Then there’s the smell. With smells capable of reaching a mile from the actual sites,
the potential for ‘odour events’, as the industry calls them, is high. Unsurprisingly,
houses where odour events occur are worth less – £5,500 less if you live within a quarter
mile of a dump. Add that up across the country, and landfill costs the economy
£2,483,000,000 in lost housing revenue. Hmm....
If that’s not enough, consider the emissions. Decomposing rubbish gives off methane,
a greenhouse gas twenty times as powerful as CO2. Around 27% of the UK’s methane
emissions are from landfill.
According to the
EU’s waste directives,
the best policy for waste is not to make it.
Sensible enough, and many countries are implementing measures to reduce waste.
Then comes re-use, and then re-cycling. (re-use would see empty glass bottles
collected and re-filled, for example, whereas re-cycling breaks the bottles down
and remakes them.) If you can’t do that, says the EU, at least you can incinerate
your waste and generate electricity from it.
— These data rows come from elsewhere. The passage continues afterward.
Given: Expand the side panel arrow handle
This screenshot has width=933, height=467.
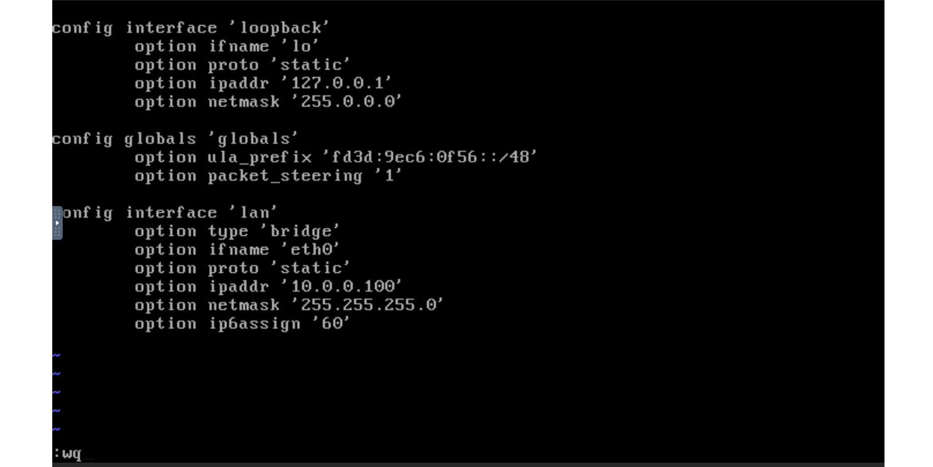Looking at the screenshot, I should coord(57,223).
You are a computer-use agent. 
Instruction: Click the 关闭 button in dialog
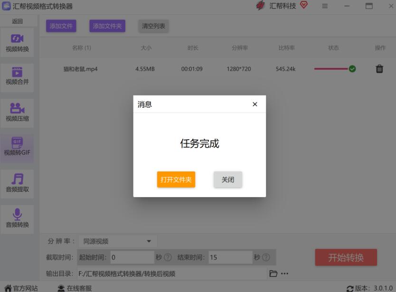(x=227, y=179)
The worst thing to do for the
environment is to find a big hole to dump it in. Currently the UK sends 77%
of its waste to landfill.
It is estimated that around 580 kilogrammes of municipal waste was produced on average
by each person in the EU-15 countries in 2003. Greece landfills over 90% of its municipal
waste, and Portugal and the United Kingdom landfill around three quarters of their
municipal waste. The Netherlands and Denmark dispose of almost no municipal waste
to landfill, and Belgium, Sweden,Germany and Luxembourg all landfill less than a
quarter of their municipal waste.
In Denmark, Sweden and Luxembourg incineration is the single main method of disposal
and over half of Denmark’s municipal waste is treated in that way. The Netherlands
and Austria recycle/compost around 60 per cent of their municipal waste and Belgium
and Germany recycle/compost around half of theirs.
Note: Only broad comparisons can be made between countries because of
differences in definitions of types of waste management. The recycling category
includes some other recovery options (fuel manufacture, for example), which are
negligible in most countries, but account for around 10 per cent of municipal
waste in Germany, and 6 per cent in Spain.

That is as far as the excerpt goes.